* Available data
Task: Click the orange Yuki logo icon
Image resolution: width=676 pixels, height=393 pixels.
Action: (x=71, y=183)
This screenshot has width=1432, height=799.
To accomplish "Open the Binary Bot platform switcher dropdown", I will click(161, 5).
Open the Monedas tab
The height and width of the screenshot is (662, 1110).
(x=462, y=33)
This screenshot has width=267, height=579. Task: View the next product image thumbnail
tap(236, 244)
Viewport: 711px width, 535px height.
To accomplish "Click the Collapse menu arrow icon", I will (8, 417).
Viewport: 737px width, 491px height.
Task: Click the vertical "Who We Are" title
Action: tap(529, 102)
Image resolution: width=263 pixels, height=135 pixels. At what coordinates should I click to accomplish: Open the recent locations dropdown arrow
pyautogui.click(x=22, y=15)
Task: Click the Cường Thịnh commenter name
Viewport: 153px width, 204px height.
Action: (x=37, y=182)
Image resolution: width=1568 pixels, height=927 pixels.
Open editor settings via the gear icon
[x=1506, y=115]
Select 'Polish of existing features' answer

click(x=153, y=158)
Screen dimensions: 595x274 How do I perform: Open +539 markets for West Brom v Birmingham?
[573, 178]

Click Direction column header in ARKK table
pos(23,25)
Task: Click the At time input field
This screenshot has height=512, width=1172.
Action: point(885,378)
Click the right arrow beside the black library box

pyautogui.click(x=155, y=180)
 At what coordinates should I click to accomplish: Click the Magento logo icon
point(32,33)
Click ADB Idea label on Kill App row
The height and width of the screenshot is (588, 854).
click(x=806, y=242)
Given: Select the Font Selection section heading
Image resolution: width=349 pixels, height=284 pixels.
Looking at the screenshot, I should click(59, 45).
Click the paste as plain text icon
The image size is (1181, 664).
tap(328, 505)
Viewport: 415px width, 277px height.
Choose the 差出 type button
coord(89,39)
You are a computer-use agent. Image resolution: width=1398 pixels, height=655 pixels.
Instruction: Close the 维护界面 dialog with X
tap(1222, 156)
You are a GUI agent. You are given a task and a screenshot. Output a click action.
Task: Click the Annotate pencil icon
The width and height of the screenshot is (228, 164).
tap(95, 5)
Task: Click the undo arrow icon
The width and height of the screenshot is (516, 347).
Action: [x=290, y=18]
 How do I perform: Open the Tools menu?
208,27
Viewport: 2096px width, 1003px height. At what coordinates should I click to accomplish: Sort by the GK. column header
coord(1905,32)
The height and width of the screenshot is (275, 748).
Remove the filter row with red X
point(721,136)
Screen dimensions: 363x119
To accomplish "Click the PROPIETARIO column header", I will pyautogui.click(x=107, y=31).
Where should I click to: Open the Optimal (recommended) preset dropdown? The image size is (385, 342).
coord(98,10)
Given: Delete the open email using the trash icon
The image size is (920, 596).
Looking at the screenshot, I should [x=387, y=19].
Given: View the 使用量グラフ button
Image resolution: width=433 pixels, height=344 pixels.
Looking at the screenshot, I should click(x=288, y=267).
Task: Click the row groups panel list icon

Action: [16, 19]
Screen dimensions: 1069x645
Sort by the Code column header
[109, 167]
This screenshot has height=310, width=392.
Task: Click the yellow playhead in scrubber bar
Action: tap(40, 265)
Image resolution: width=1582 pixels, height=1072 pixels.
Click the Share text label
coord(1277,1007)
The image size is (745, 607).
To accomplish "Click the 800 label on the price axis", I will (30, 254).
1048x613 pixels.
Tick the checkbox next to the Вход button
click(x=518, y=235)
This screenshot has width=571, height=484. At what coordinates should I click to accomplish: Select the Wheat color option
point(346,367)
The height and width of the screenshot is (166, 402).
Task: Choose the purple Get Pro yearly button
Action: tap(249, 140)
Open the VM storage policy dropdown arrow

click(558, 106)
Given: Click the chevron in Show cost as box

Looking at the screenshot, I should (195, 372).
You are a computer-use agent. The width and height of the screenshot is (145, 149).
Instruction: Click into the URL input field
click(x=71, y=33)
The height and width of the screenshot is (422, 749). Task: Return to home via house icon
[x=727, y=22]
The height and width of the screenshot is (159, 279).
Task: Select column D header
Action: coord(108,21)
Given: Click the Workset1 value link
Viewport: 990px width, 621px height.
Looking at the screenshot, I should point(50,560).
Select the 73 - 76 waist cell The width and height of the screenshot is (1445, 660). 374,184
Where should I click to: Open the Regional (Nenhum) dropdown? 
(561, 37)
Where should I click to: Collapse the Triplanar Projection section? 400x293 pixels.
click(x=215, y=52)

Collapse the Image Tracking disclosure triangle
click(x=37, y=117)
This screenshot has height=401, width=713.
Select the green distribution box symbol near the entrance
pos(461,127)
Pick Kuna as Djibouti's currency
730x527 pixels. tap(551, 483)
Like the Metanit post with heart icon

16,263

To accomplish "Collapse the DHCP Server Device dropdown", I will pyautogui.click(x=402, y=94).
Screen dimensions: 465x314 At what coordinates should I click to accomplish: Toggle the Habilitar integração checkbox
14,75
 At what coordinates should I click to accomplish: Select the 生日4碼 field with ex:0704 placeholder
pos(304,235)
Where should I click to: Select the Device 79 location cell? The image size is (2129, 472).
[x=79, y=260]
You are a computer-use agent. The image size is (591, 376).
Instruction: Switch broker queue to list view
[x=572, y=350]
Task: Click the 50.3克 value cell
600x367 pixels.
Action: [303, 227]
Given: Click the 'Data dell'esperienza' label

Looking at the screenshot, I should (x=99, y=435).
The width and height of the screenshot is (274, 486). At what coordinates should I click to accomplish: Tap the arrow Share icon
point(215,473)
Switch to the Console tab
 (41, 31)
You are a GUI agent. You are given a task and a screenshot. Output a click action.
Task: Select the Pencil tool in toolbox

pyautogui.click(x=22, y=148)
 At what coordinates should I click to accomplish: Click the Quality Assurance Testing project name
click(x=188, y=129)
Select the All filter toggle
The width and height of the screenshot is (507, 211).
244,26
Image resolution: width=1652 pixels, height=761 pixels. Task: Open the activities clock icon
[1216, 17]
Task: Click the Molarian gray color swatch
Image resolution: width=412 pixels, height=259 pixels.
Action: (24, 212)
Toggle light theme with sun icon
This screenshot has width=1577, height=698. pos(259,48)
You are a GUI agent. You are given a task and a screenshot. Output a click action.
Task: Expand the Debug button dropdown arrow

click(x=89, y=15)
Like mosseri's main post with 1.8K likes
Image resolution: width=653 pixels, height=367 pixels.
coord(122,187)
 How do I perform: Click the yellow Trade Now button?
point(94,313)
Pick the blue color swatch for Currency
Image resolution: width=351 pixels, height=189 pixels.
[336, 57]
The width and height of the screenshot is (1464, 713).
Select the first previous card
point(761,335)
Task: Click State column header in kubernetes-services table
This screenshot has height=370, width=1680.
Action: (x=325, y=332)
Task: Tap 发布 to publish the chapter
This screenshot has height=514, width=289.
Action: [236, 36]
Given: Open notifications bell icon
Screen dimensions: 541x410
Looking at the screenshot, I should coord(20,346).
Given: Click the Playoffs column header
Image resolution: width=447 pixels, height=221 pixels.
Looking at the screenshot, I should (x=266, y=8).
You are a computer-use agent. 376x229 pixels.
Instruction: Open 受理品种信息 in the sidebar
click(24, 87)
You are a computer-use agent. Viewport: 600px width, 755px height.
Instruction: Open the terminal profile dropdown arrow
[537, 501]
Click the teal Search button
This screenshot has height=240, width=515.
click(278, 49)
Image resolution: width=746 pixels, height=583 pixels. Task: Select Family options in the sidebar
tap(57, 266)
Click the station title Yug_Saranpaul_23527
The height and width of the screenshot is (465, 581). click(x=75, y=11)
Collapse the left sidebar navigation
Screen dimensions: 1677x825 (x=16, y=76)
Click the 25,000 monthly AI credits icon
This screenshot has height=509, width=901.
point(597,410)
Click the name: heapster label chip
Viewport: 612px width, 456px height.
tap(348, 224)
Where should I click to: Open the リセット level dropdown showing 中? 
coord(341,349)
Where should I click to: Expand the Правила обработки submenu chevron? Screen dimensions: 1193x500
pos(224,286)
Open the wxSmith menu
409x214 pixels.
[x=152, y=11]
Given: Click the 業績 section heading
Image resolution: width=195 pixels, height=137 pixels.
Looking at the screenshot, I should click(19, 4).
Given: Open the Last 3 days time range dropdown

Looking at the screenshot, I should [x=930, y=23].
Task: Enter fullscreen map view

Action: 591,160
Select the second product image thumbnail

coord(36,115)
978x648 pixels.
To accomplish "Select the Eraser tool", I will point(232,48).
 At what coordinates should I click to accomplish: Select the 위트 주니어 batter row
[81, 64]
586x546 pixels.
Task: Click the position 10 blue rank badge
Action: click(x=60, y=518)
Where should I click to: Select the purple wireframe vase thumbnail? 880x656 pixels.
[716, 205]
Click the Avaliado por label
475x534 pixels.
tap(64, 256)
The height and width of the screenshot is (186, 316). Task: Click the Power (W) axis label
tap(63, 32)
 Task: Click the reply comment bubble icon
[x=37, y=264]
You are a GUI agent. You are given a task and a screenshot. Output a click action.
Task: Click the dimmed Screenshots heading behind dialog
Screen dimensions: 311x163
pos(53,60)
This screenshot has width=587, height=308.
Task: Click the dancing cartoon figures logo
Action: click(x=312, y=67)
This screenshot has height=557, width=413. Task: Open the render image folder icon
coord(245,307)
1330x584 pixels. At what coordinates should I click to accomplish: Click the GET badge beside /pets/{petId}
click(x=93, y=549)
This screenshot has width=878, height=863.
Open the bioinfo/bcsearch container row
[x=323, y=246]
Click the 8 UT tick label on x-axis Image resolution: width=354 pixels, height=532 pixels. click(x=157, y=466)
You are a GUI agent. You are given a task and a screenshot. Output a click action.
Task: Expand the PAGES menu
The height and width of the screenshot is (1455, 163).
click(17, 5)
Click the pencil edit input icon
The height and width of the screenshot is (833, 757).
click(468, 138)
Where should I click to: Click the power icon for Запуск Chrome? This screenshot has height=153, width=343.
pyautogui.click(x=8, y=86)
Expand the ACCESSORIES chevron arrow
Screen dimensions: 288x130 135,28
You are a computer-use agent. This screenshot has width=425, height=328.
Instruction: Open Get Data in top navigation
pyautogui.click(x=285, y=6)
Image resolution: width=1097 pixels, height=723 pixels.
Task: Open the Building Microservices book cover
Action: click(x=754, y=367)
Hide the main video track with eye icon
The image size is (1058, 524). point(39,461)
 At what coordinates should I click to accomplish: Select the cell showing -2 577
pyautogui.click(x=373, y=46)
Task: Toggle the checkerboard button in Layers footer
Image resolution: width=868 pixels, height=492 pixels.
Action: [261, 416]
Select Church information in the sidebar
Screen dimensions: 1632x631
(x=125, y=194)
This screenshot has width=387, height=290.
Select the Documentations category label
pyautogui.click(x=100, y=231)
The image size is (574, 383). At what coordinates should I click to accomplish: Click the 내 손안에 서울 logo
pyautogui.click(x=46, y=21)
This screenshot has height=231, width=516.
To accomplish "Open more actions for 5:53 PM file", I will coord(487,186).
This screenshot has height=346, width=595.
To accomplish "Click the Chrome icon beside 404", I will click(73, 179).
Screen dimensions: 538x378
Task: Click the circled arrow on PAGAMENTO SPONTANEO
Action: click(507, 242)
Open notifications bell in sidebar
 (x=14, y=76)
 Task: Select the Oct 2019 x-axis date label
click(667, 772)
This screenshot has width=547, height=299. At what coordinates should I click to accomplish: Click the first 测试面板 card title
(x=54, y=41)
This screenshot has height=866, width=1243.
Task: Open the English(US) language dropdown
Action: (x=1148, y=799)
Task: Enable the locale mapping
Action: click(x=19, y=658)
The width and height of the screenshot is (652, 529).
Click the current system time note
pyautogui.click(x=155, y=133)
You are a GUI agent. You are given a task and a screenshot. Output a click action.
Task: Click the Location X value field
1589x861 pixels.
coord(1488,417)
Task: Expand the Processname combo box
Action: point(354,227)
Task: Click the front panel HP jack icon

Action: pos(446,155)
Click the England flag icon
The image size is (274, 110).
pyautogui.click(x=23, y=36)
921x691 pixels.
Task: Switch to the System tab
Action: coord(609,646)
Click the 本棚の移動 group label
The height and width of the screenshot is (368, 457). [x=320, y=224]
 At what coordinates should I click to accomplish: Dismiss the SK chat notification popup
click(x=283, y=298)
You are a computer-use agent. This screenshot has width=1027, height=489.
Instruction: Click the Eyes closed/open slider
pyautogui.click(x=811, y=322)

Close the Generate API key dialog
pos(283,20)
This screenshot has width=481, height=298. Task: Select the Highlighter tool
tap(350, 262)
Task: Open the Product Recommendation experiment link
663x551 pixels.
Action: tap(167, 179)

* What the task requires
Start with the line above that contains "Where should I click to: Open the Optimal" and end with the line that contains "The image size is (745, 607).". Write out those lines exactly, and only those.

* Reply
Where should I click to: Open the Optimal (recommended) preset dropdown? The image size is (385, 342).
coord(98,10)
Given: Delete the open email using the trash icon
The image size is (920, 596).
Looking at the screenshot, I should [x=387, y=19].
Given: View the 使用量グラフ button
Image resolution: width=433 pixels, height=344 pixels.
Looking at the screenshot, I should click(x=288, y=267).
Task: Click the row groups panel list icon

Action: [16, 19]
Screen dimensions: 1069x645
Sort by the Code column header
[109, 167]
This screenshot has height=310, width=392.
Task: Click the yellow playhead in scrubber bar
Action: tap(40, 265)
Image resolution: width=1582 pixels, height=1072 pixels.
Click the Share text label
coord(1277,1007)
The image size is (745, 607).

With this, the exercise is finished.